Carlos Matos Gomes
3 min readFeb 1, 2022

Lições recebidas

A propósito do resultado das eleições de Domingo há quem tenha afirmado que os eleitores e os portugueses em geral ou se enganaram (caso, entre outros, da deputada Isabel Meirelles, do PSD), ou não perceberam nada das causas que conduziram a estas eleições que foram atrás de um logro que qualquer comité central tinha visto à distância.

Em suma, o povo, entendido na sua pluralidade, segundo esses decisores, sofre de estupidez coletiva. Não sou um crente na frase de “o cliente tem sempre razão”, existem vários exemplos históricos de estupidez coletiva, mas também não concordo que quando as reclamações não me agradam a culpa é de quem reclama e escolhe outro produto.

Eu tirei alguns ensinamentos da resposta coletiva que foi dada no domingo.

1. Em tempo de crise os portugueses votaram de forma conservadora. Preferiram o conhecido ao desconhecido;

2. Pretendem um Estado forte e que lhes dê segurança na saúde, na previdência social, na educação, na proteção civil;

3. Apoiam a atual divisão entre um poder central e as autarquias. Quer o Governo quer as autarquias responderam de modo satisfatório às várias componentes da crise.

--

> _INSTRUÇÃO 1_: Reúna todas as linhas das entradas que contêm a palavra "Task".
> _INSTRUÇÃO 2_: Prolongue o texto sobre as lições tiradas das eleições de domingo, começando logo após a última frase apresentada.

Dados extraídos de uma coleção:
--

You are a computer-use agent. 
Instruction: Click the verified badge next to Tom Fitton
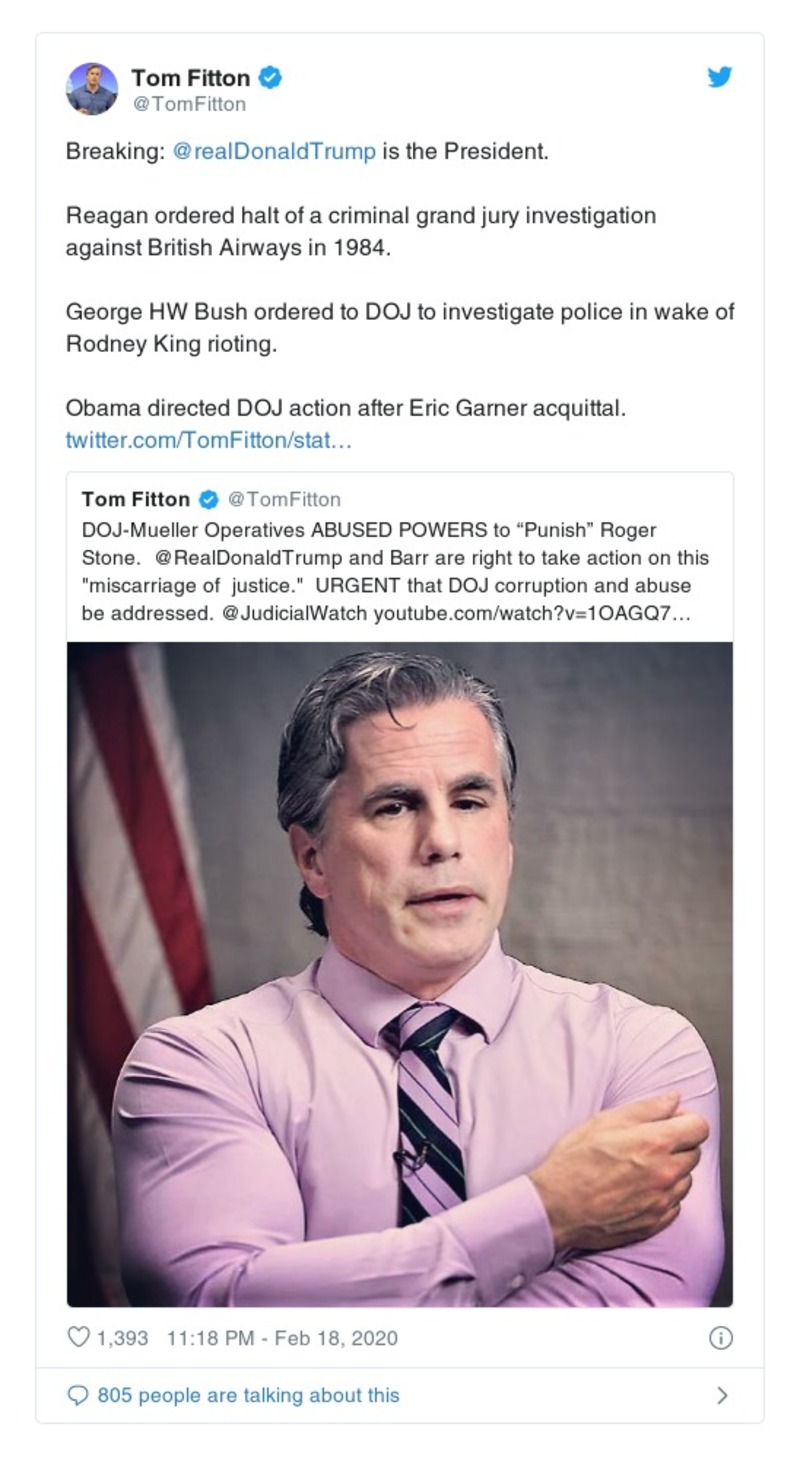pyautogui.click(x=268, y=75)
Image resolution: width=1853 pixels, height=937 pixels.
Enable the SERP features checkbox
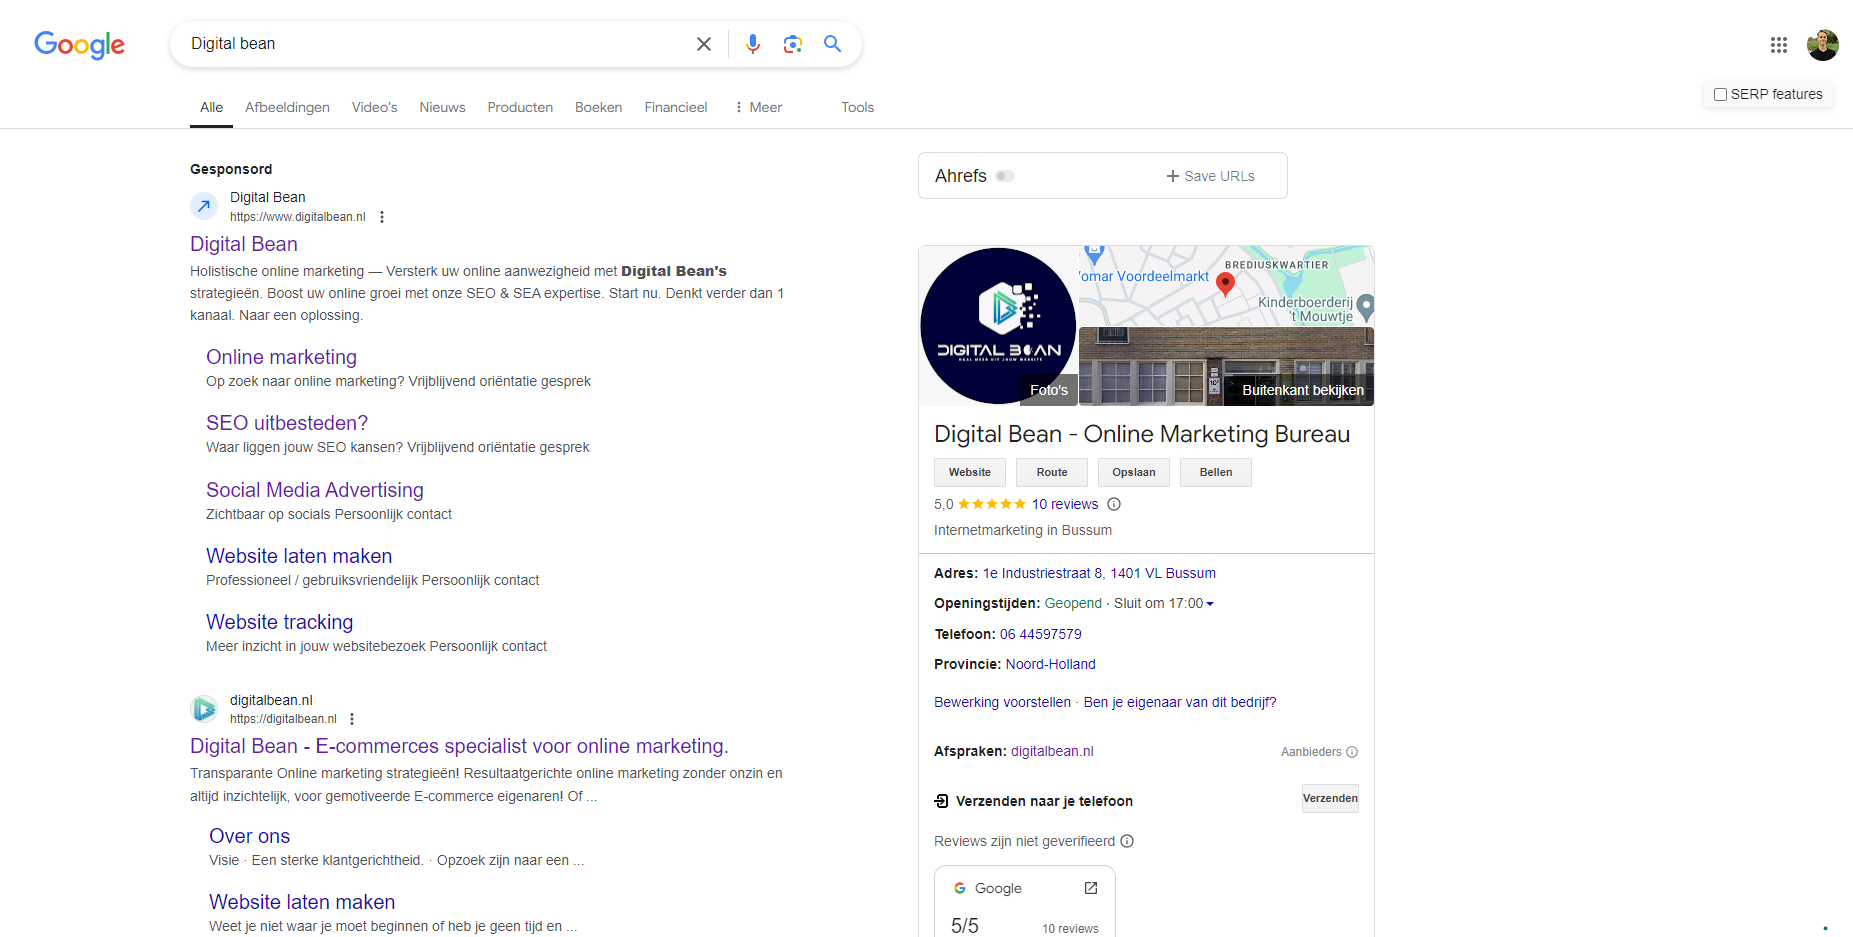(x=1721, y=93)
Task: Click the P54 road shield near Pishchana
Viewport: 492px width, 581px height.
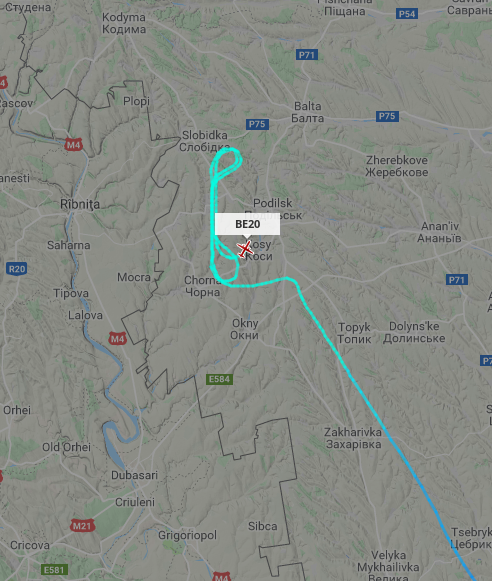Action: click(x=407, y=14)
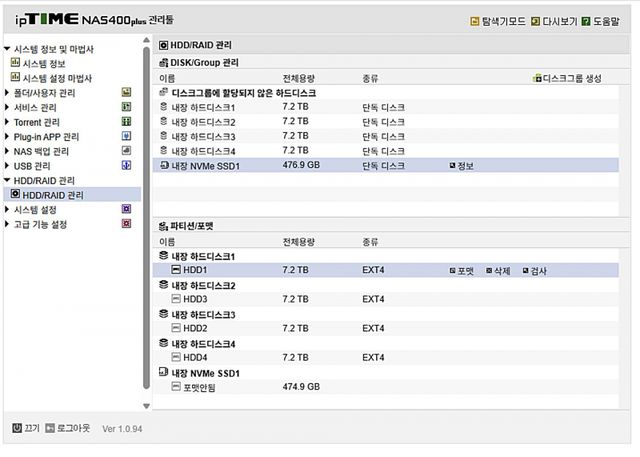The height and width of the screenshot is (457, 640).
Task: Click the 폴더/사용자 관리 sidebar icon
Action: click(126, 92)
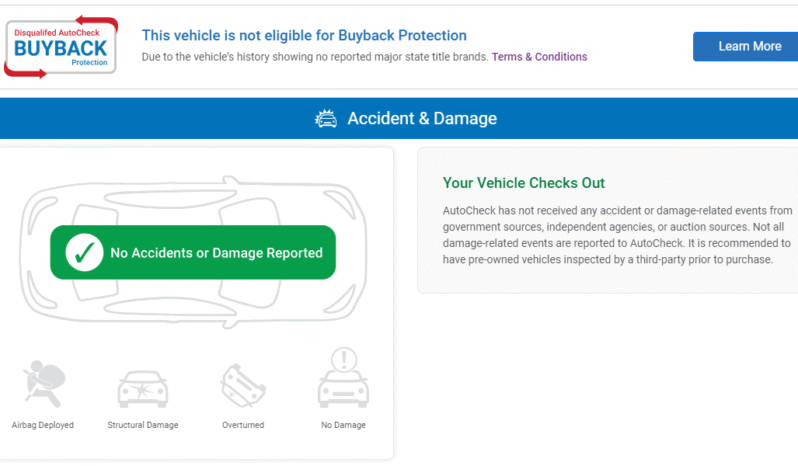This screenshot has height=466, width=798.
Task: Click the AutoCheck disclaimer paragraph
Action: pyautogui.click(x=617, y=235)

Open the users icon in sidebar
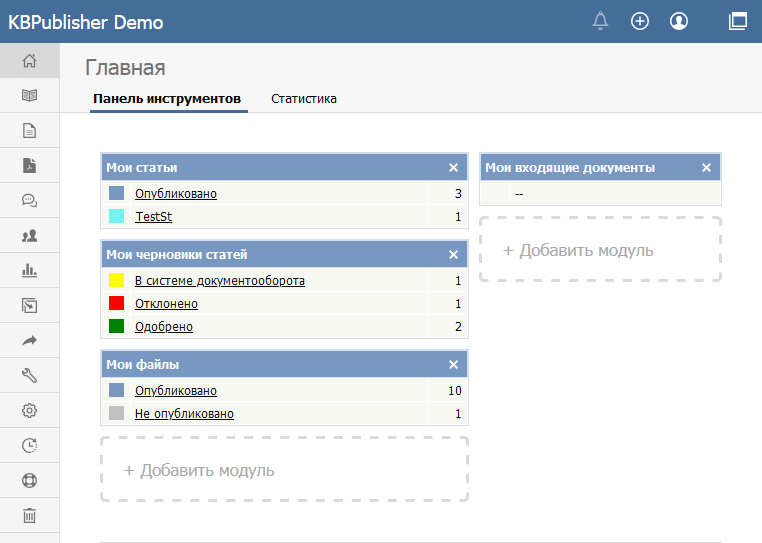29,235
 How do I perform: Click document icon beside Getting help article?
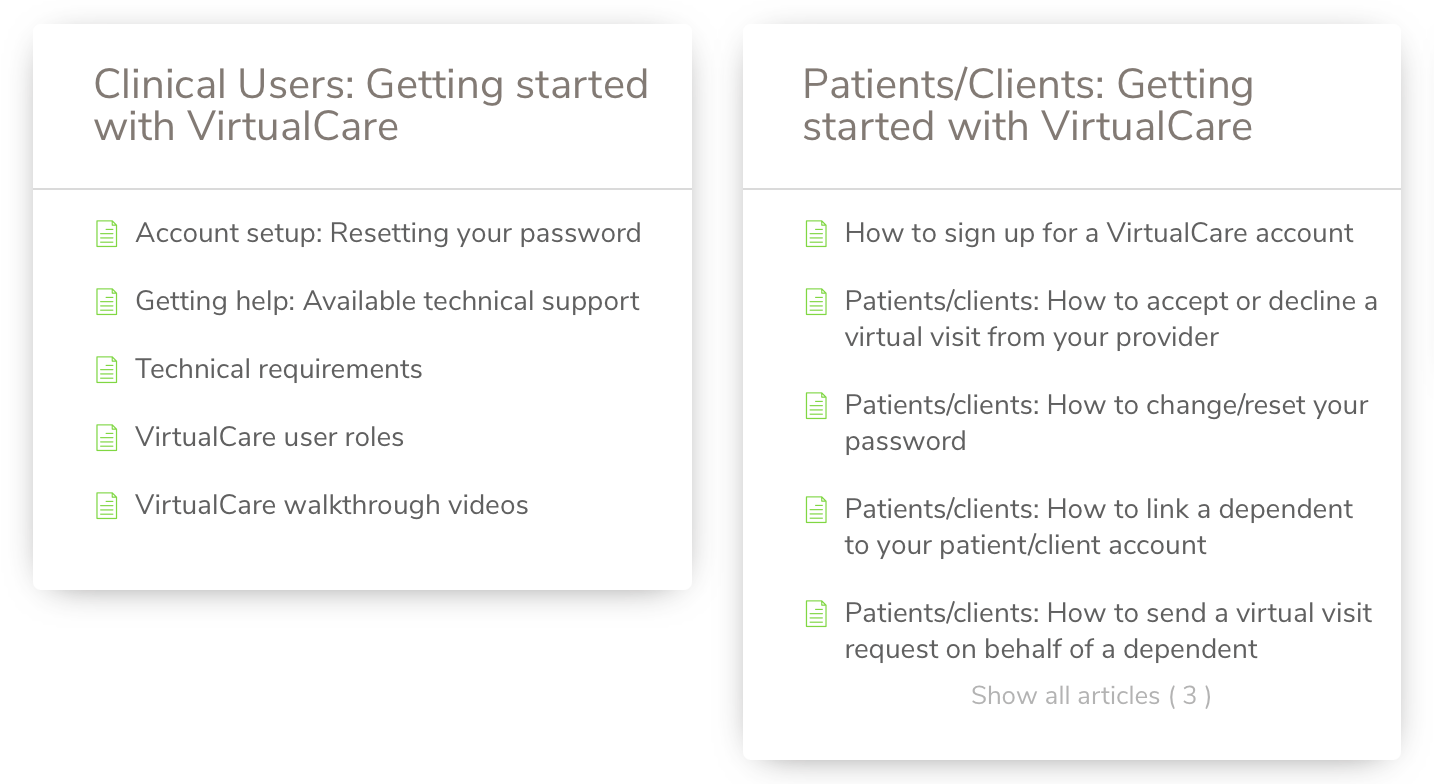pos(106,302)
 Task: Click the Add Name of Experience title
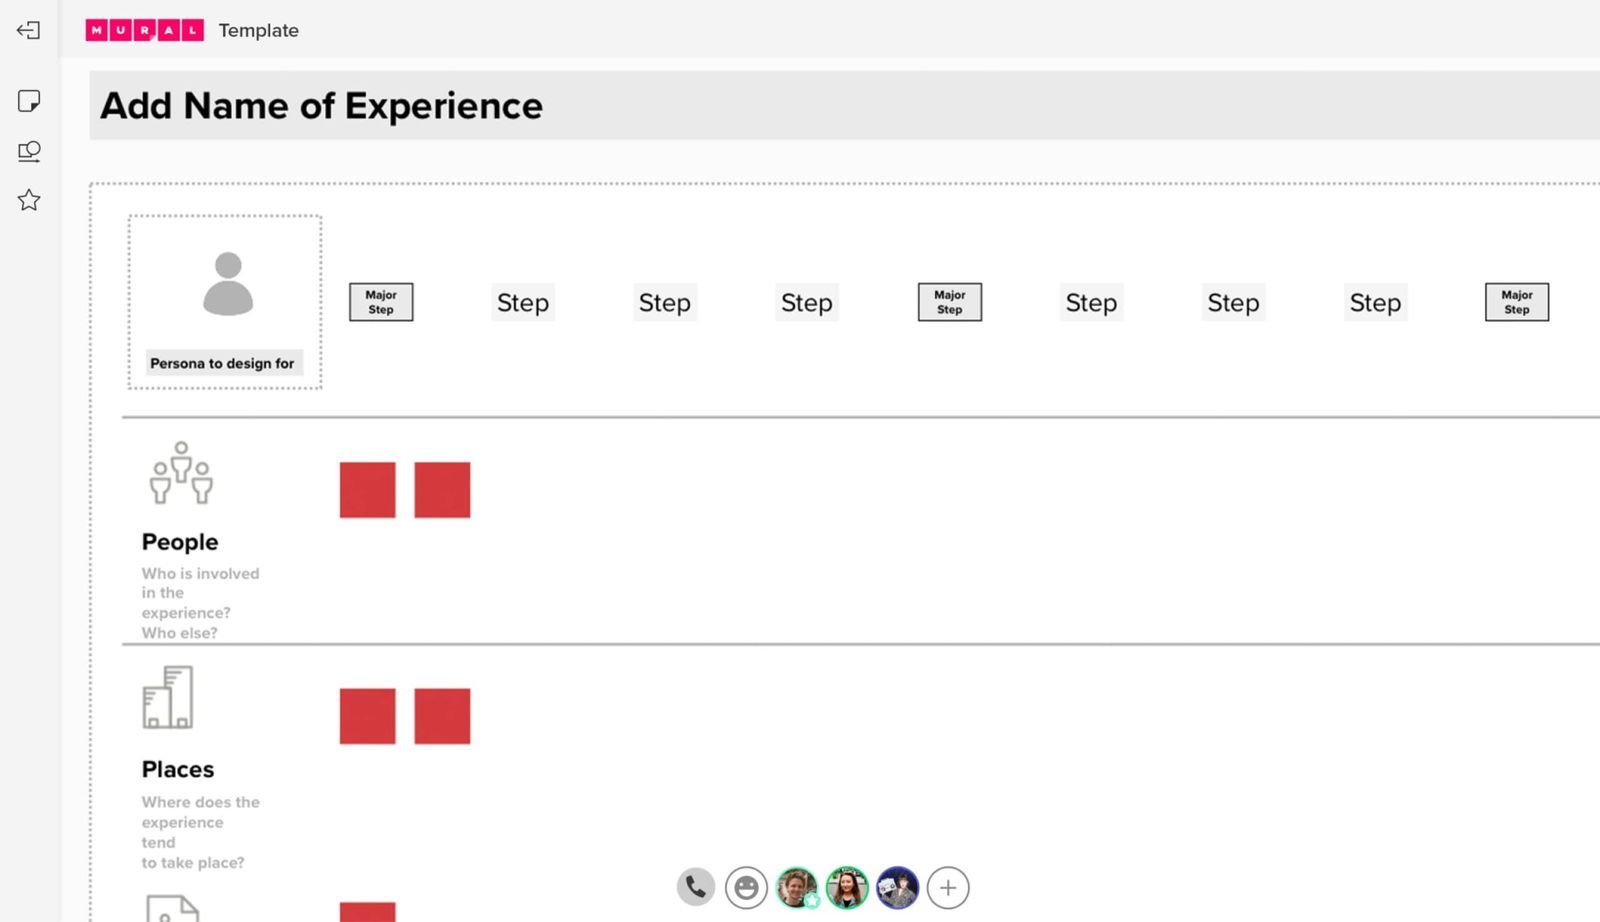[x=321, y=106]
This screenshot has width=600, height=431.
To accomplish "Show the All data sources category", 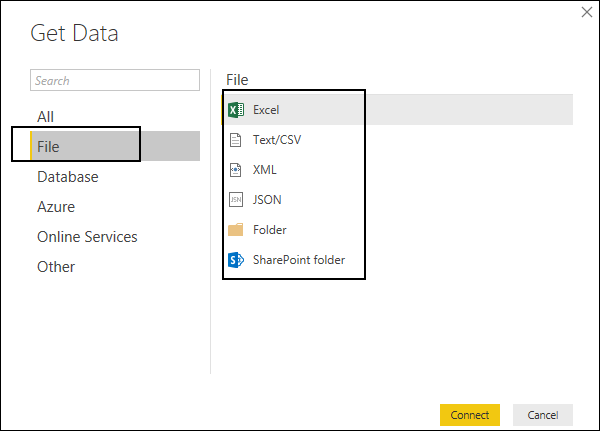I will click(45, 117).

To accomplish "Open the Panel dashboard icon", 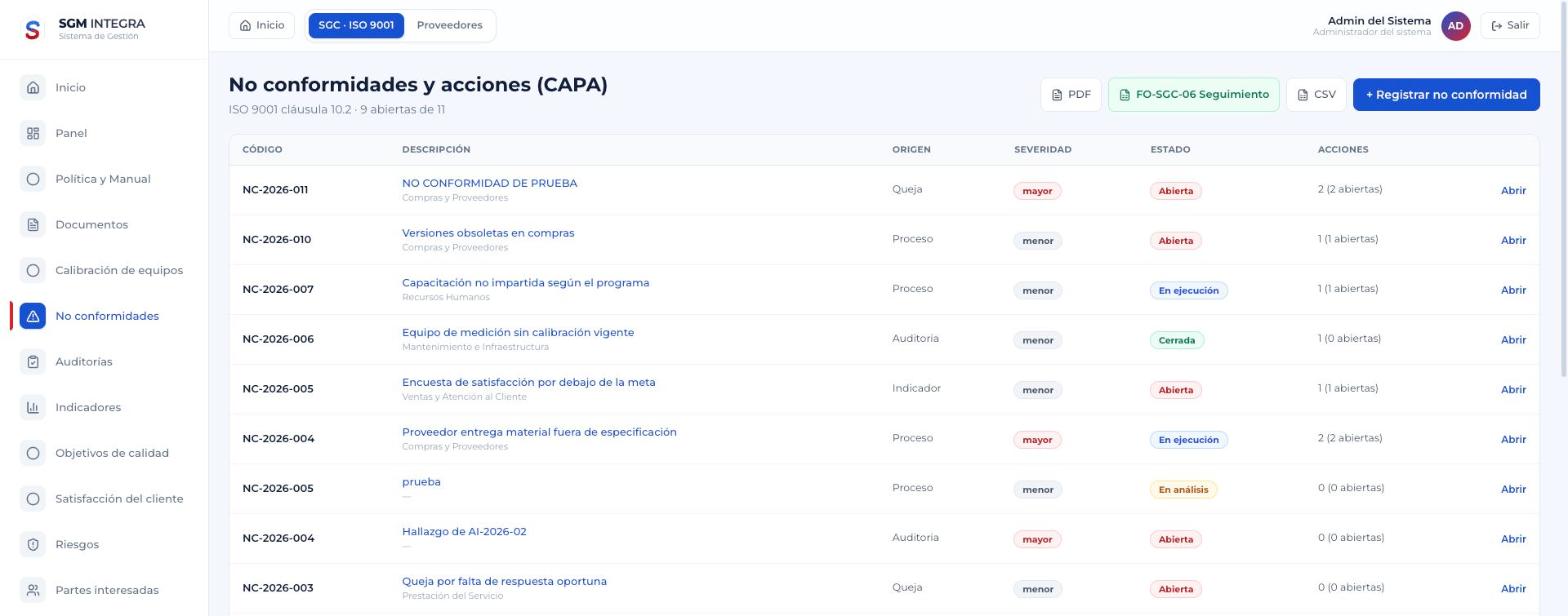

--

> _RESPOSTA 1_:
Task: Click the P54 road shield near Pishchana
Task: Click the 폴더/사용자 관리 sidebar icon
Task: Click the AutoCheck disclaimer paragraph
 Task: Click the Add Name of Experience title

> _RESPOSTA 2_:
4. De um modo geral confiam nas instituições e nos protagonistas políticos, caso do chefe do governo, o principal rosto, de alguns responsáveis por setores de primeira linha: caso da Saúde, das Finanças, da Economia, da Administração Interna (a borbulhagem criada à volta do caso Cabrita não teve reflexos eleitorais, por exemplo).

5. Julgo que também apreciam uma relação de bom entendimento entre o Presidente da República e o Governo.

6. São marginais e para marginais as questões “fraturantes” de ordem dos direitos individuais, caso das minorias étnicas, de género, do aborto, da eutanásia.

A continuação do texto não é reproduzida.